◆ Task to carry out: From the line containing "Screen dimensions: 1512x803" through the last line of the listing, output each line exactly as it stands. Omit pictures.

──────────────────────────────

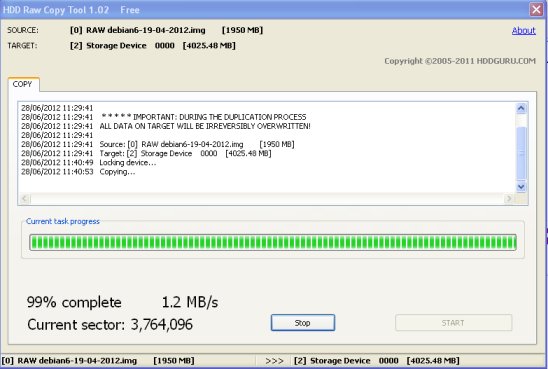
Task: Click the horizontal scroll left arrow
Action: 24,198
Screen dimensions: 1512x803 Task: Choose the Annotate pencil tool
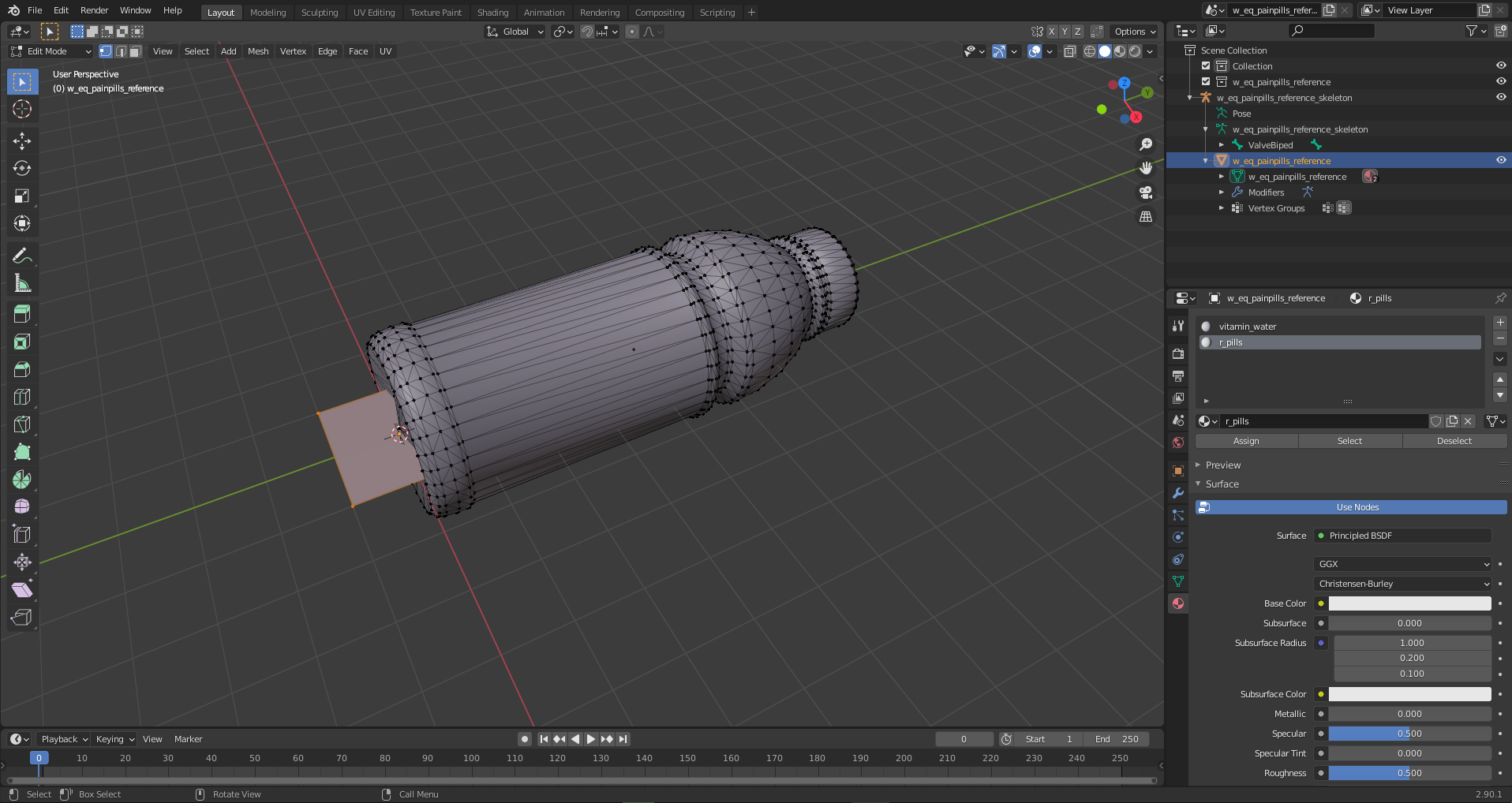pos(22,256)
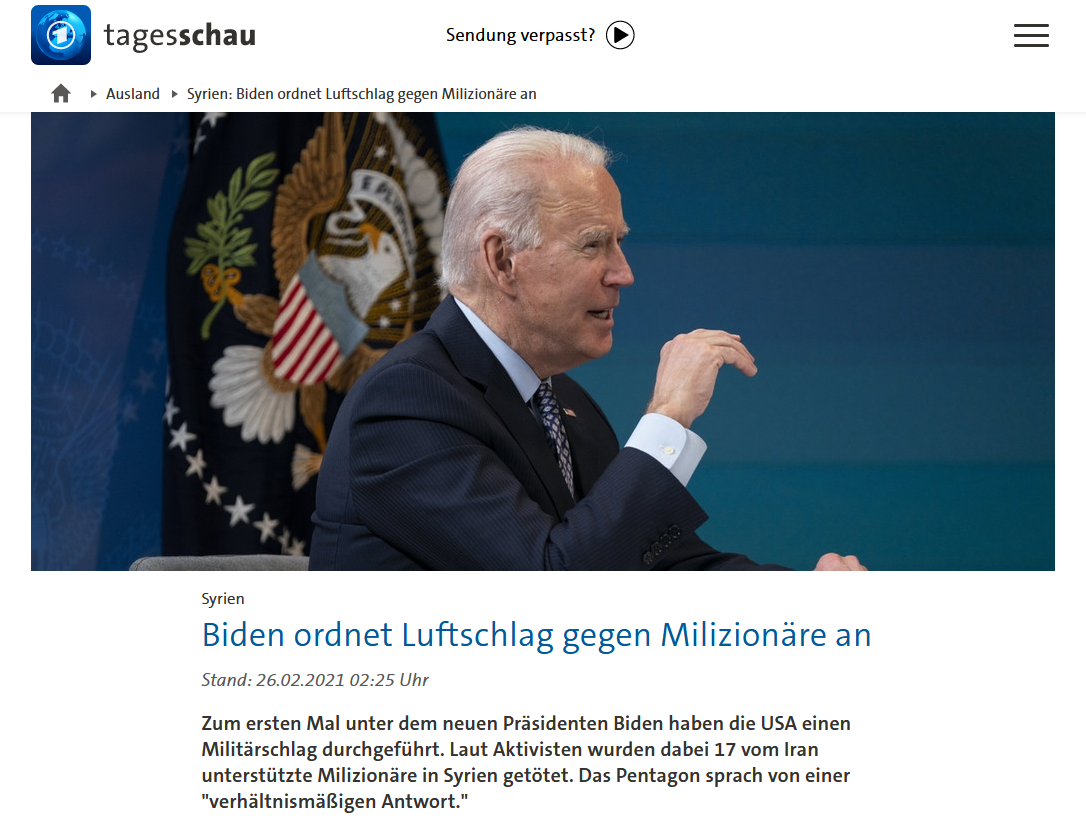Open the hamburger navigation menu

[1031, 35]
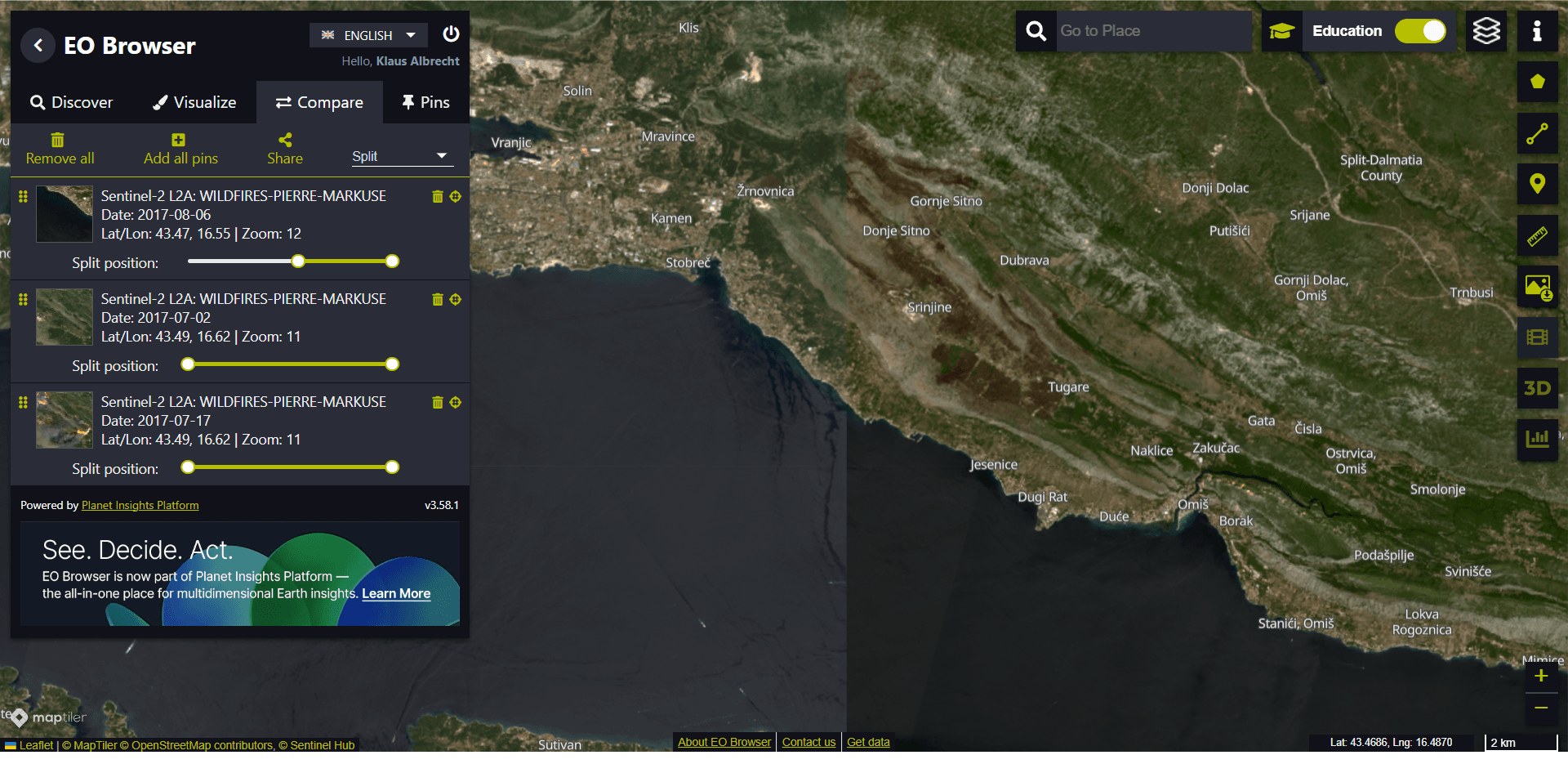
Task: Expand the ENGLISH language dropdown
Action: (368, 35)
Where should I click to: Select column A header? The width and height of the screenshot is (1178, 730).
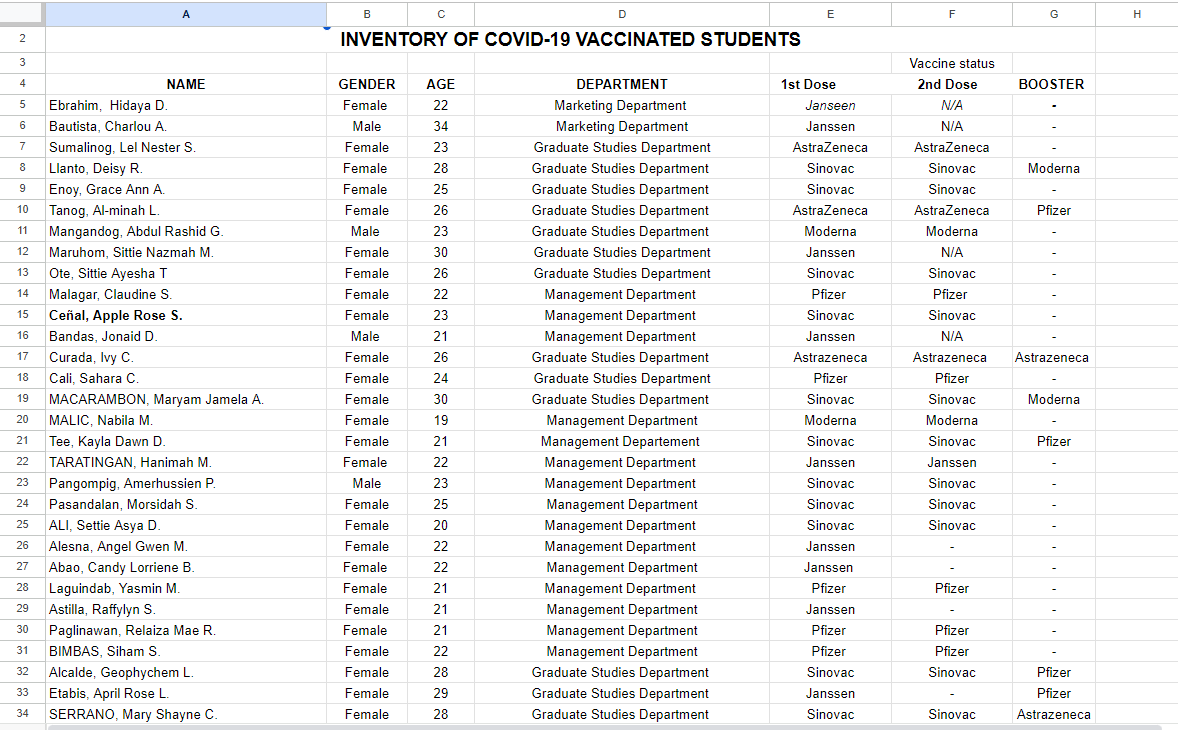click(186, 13)
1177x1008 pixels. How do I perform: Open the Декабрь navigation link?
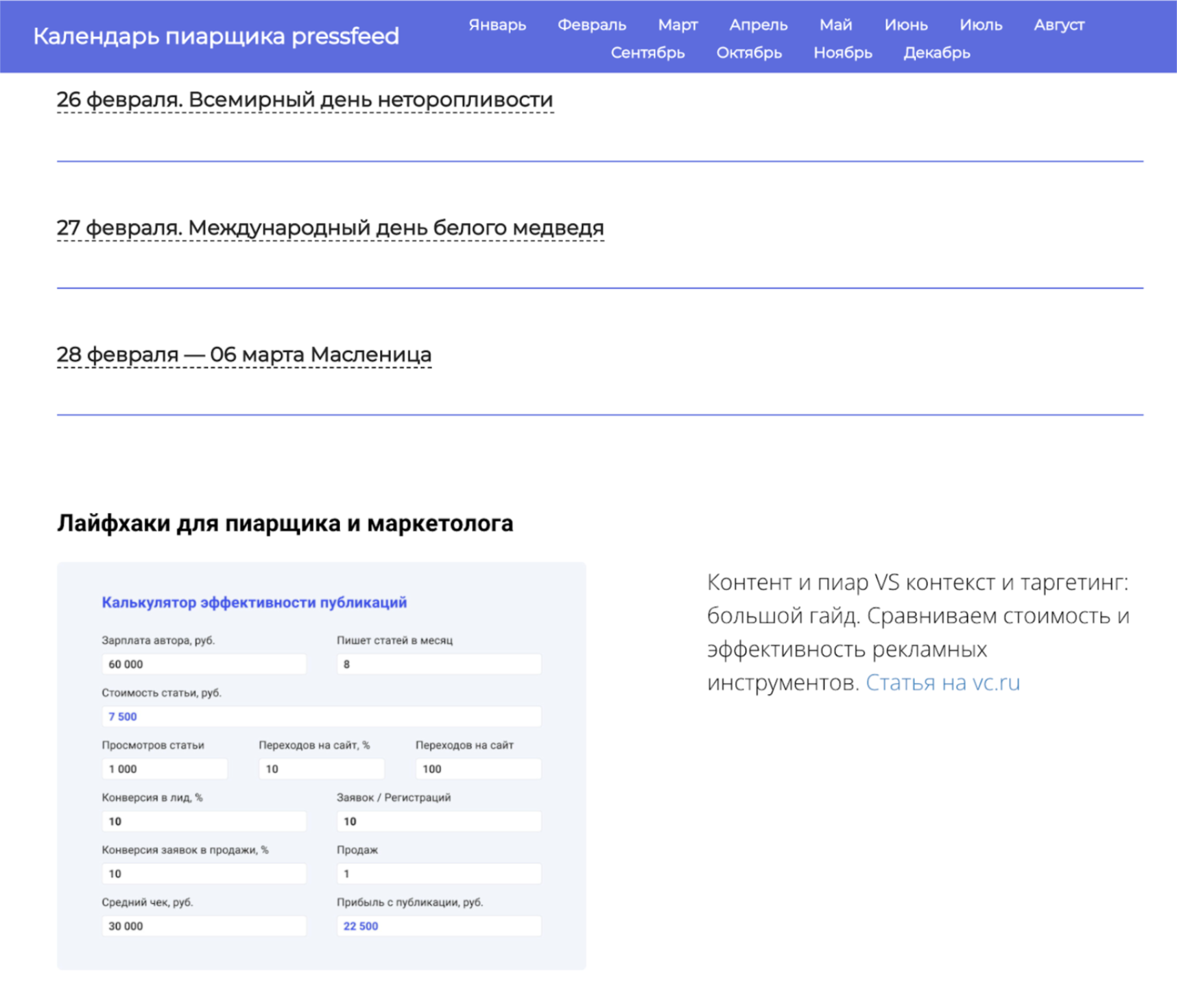[x=936, y=53]
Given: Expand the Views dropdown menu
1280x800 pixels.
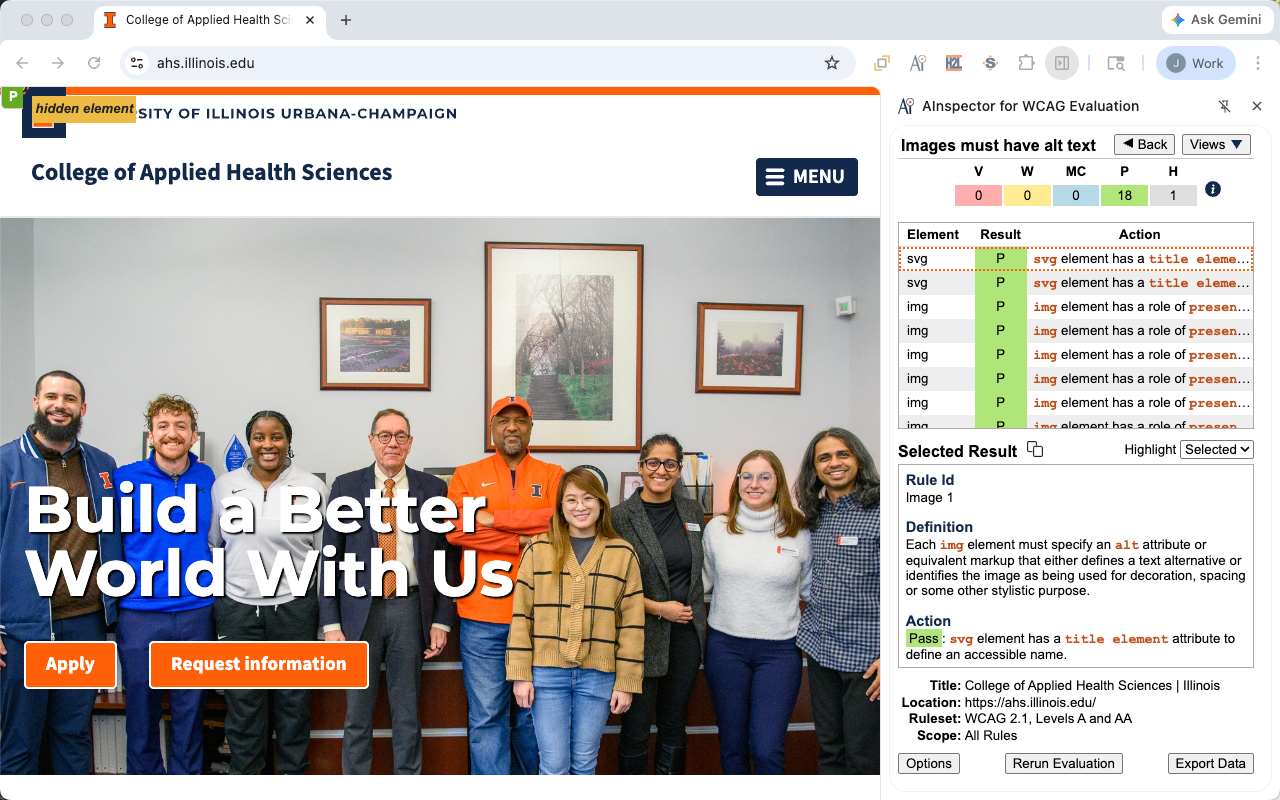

──────────────────────────────

◆ Task response:
Screen dimensions: 1512x803 Task: Choose the Annotate pencil tool
pos(22,256)
Open the hamburger navigation menu

[1031, 35]
Task: Expand the ENGLISH language dropdown
Action: (368, 35)
Where should I click to: Select column A header? The width and height of the screenshot is (1178, 730).
click(186, 13)
1177x1008 pixels. How do I perform: Open the Декабрь navigation link?
[x=936, y=53]
Given: Expand the Views dropdown menu
1280x800 pixels.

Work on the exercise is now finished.